⟨
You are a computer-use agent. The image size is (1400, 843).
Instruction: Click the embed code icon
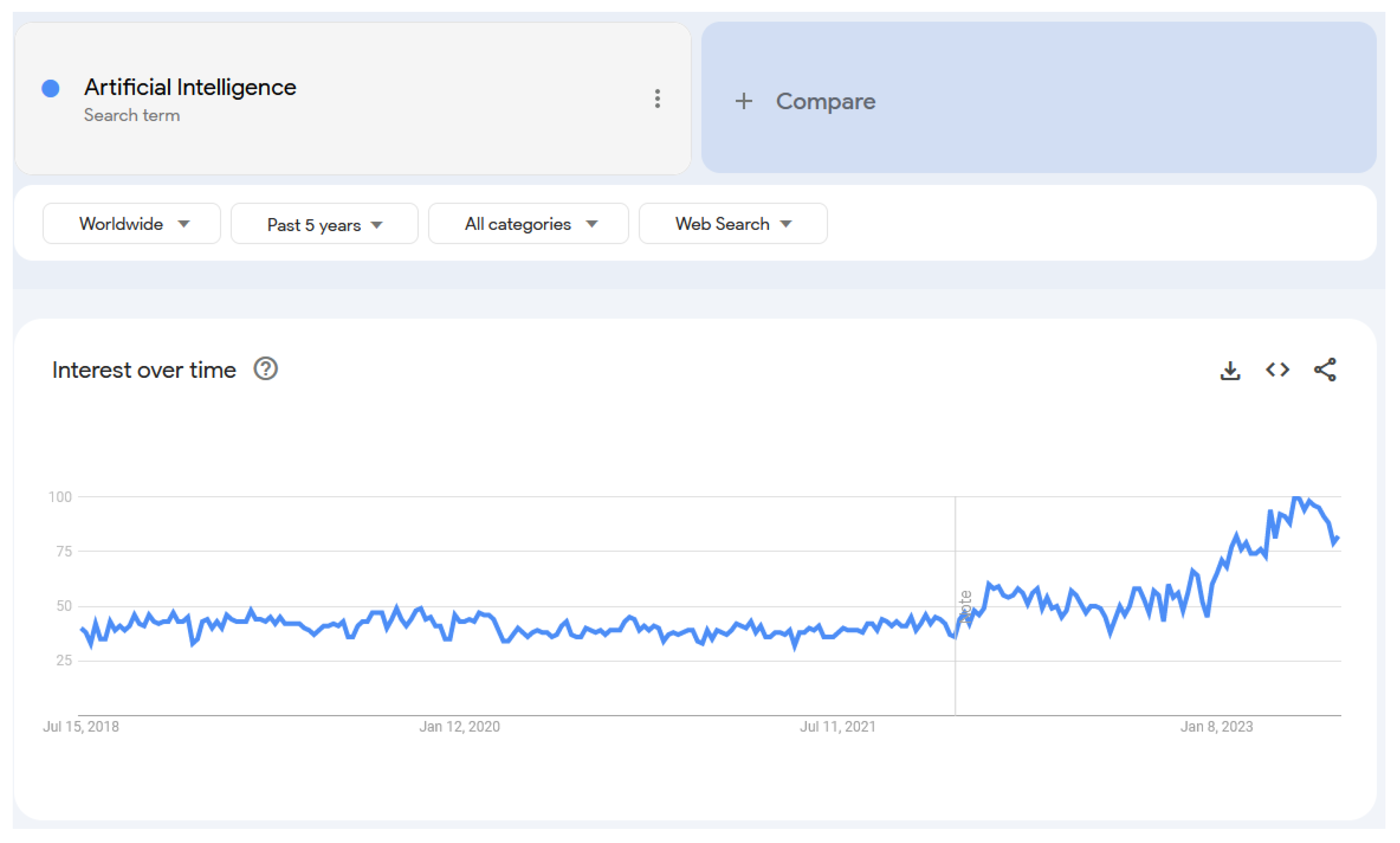[x=1277, y=370]
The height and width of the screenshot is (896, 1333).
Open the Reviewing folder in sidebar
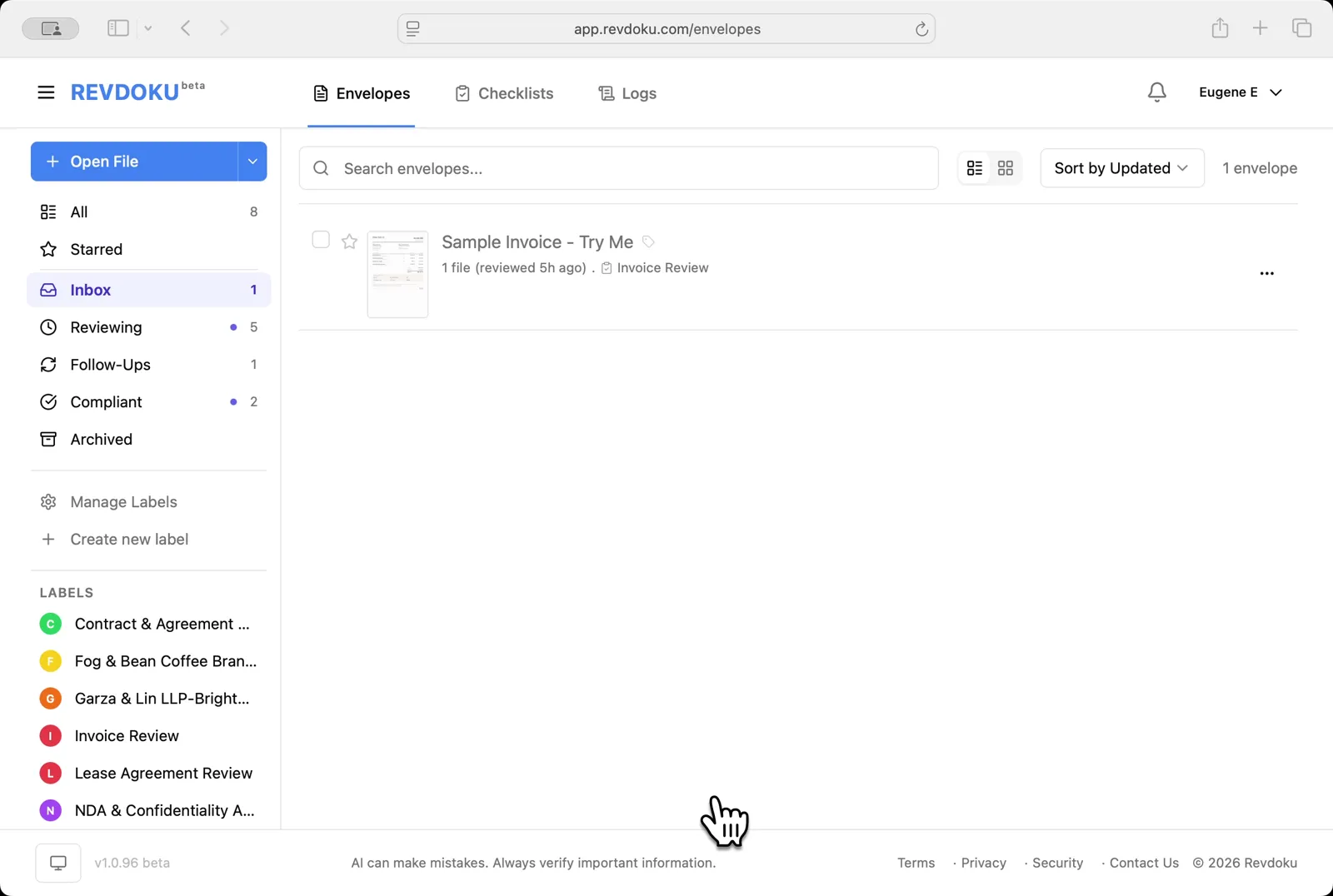pyautogui.click(x=106, y=326)
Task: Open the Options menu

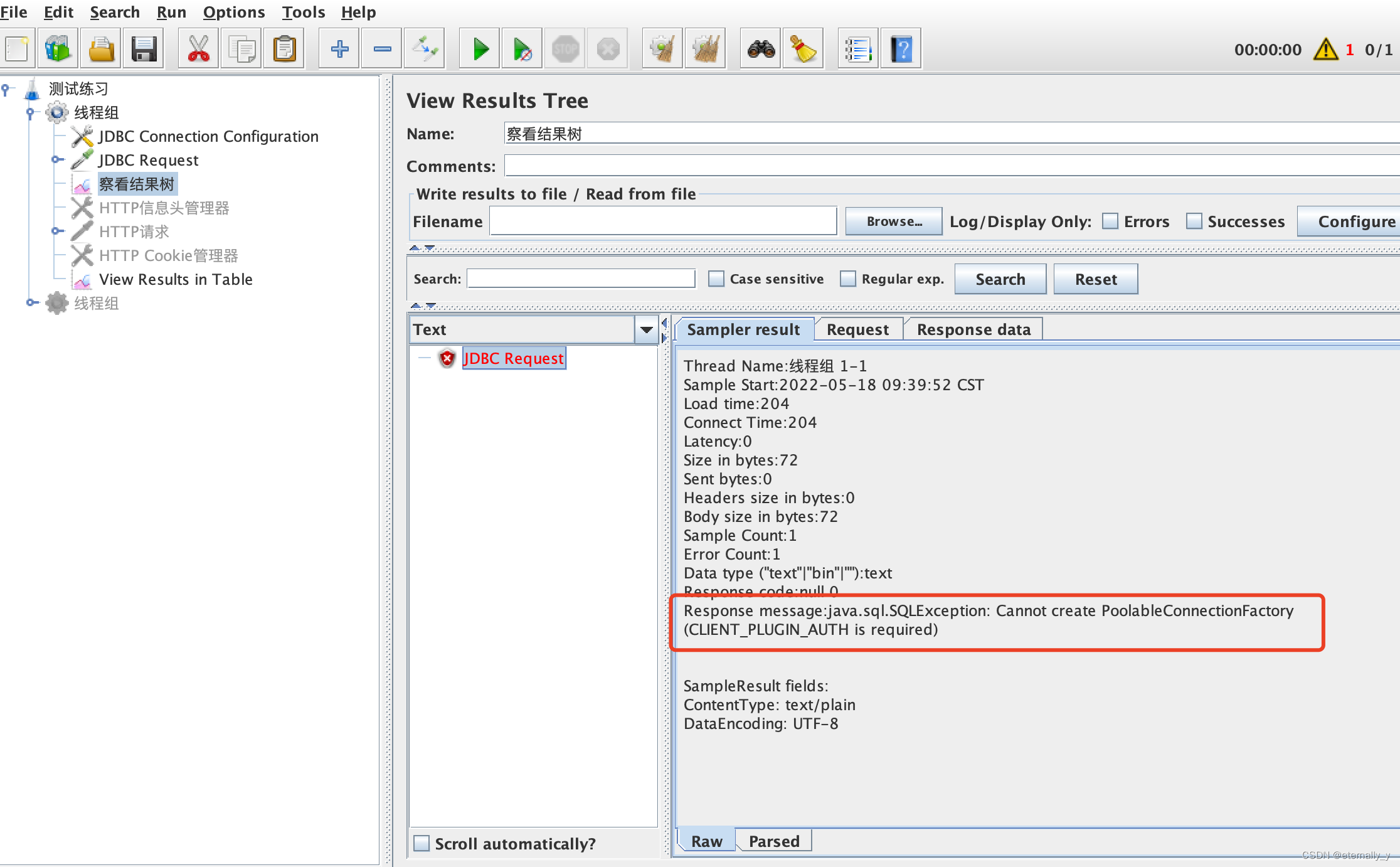Action: coord(233,12)

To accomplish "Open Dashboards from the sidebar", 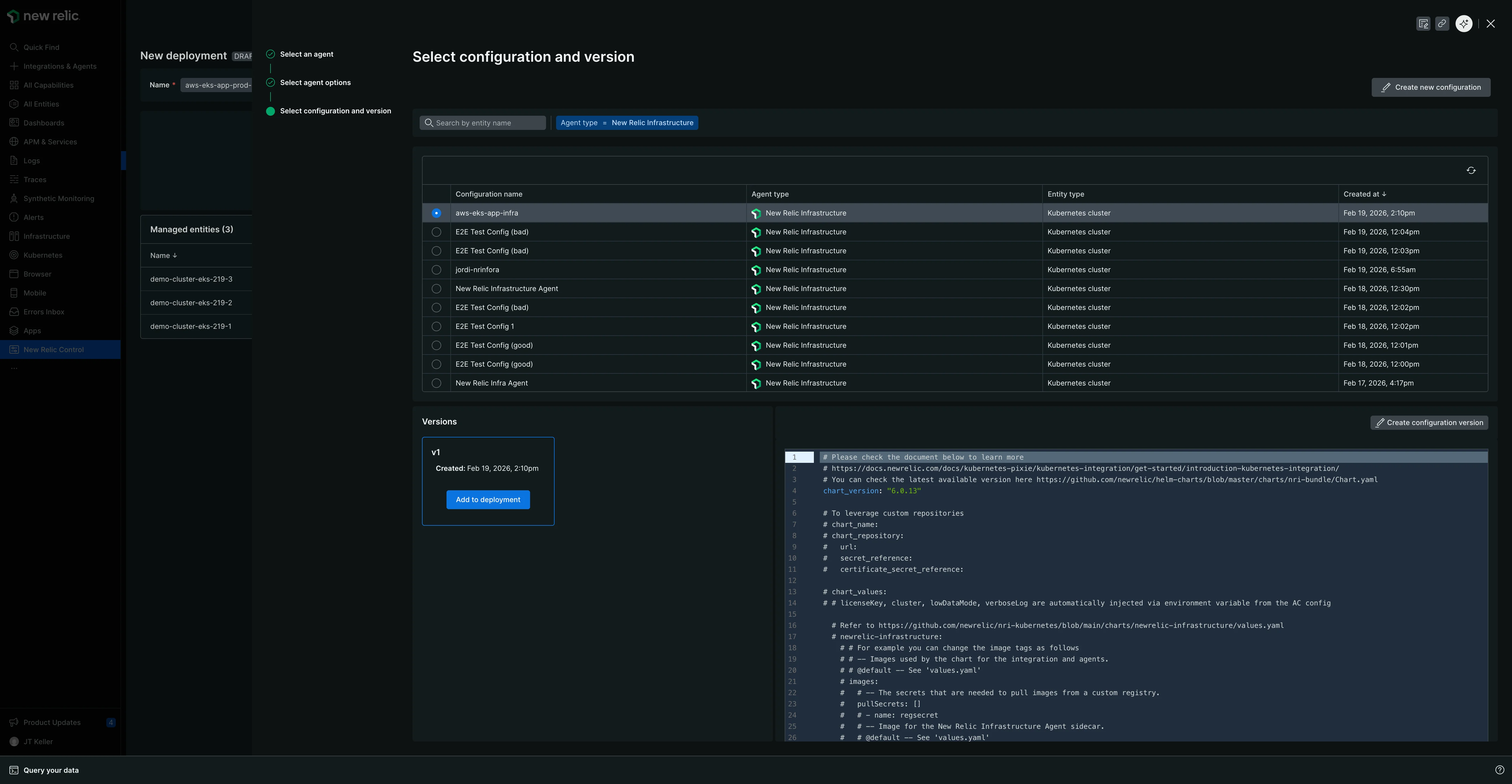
⟩
WORK TO BE COMPLETED
Return every line above verbatim, pictures excluded.

EXERCISE SOLUTION
You are a computer-use agent. The image size is (1400, 843).
Instruction: Click the embed code icon
[x=1277, y=370]
The height and width of the screenshot is (896, 1333).
Open the Reviewing folder in sidebar
pyautogui.click(x=106, y=326)
Task: Open the Options menu

Action: coord(233,12)

To accomplish "Open Dashboards from the sidebar", 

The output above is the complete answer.